This vision shone all the more brightly in 1966 when the original series premiered.  It came into the lives and living rooms of a nation torn by racial violence, and divided by politics and views of the Vietnamese conflict, a nation locked into the Cold War against the U.S.S.R and Communism, and thus it offered welcome relief.  One day not too far away mankind would finally unite and live in peace, and all war, tyranny, and poverty would be things of the past. 
As would be religion.  Roddenberry made no secret that in his shining vision of the future everyone would be atheist, and that the world would be immeasurably better off for it.  Accordingly there was no chaplain on board the Enterprise.  The idea was that religion was one of the things that mankind would inevitably outgrow, and leave behind in the dust-pile of history, along with war and poverty.  Mankind was evolving, and if religion once formed a part of that evolutionary process, it would be outgrown soon enough.  It was only a matter of time, and if we just waited long enough, this shining and glorious future would be ours.

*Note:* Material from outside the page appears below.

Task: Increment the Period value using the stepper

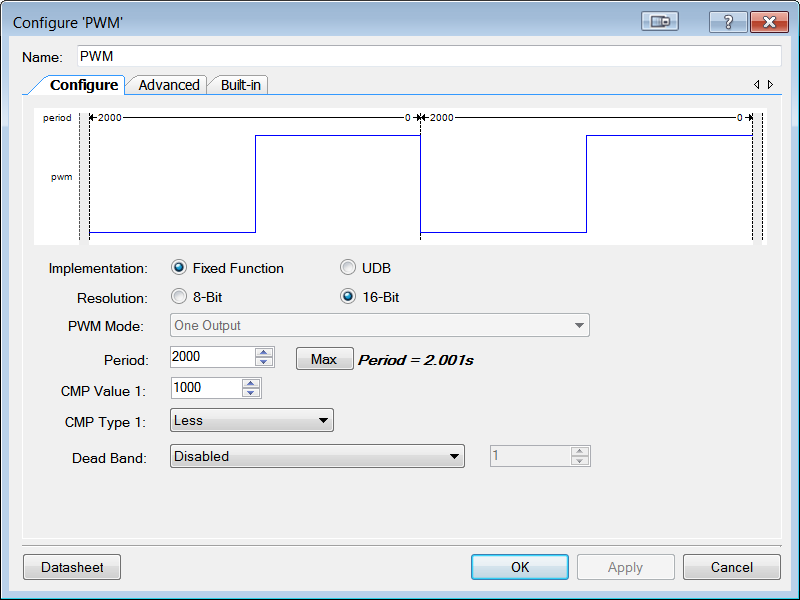Action: click(261, 351)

As anyone can see, we are still waiting, and the glorious future of harmony and peace envisioned by Roddenberry seems no nearer now than it was in 1966.  Indeed, at time of writing, it might even be further away, since even after the fall of Communism a new Cold War with Russia seems to loom.  The Middle East remains in upheaval and turmoil, and the gap between the rich and the other 99% grows ever greater.  So, what seems to be the problem?  What’s wrong with Roddenberry’s vision?

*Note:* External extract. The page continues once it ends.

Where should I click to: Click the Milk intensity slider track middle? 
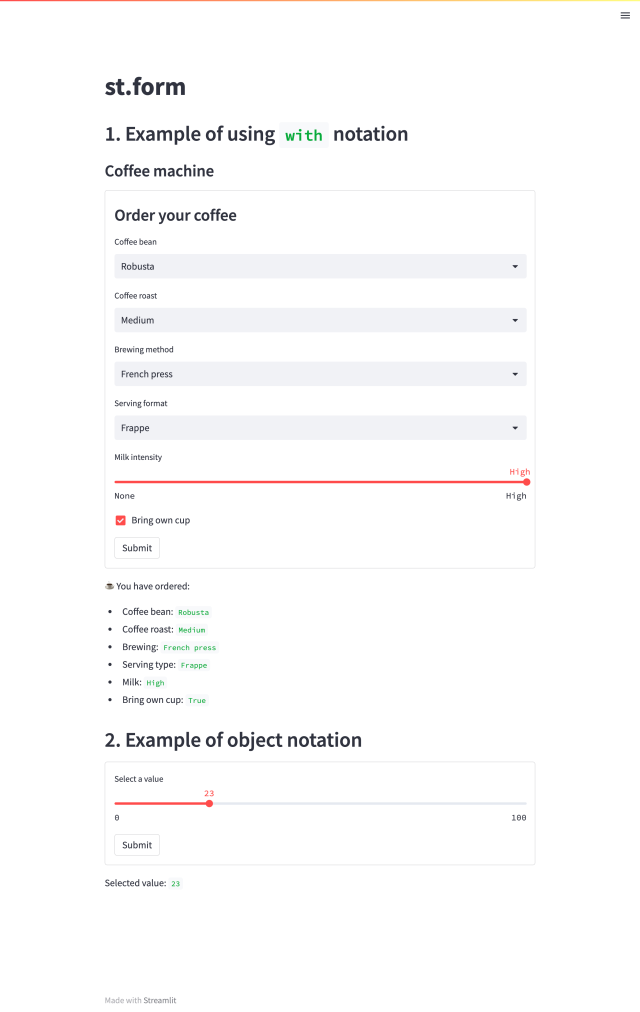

It appears clear enough for anyone not totally blinded by the dogmatic ideology of secularism that more than the passage of time is required to bring peace to the human race.  Murder and war remain abiding characteristics of the human race and constants in human history.  War is what we do, and it has been a part of the human story for as long as that story has been told.  If war was simply an unfortunate feature of our passing evolutionary development and something which we eventually outgrow, we would expect that the number and ferocity of wars would lessen somewhat as time progressed.  As a matter of sorry fact, it has not lessened.  Rather, it seems to be actually increasing.  Roddenberry was simply wrong in imagining that mankind would naturally outgrow war and hatred and enter the shining future as a part of evolutionary progress.   It is clear now that time alone will not banish hatred from the human heart.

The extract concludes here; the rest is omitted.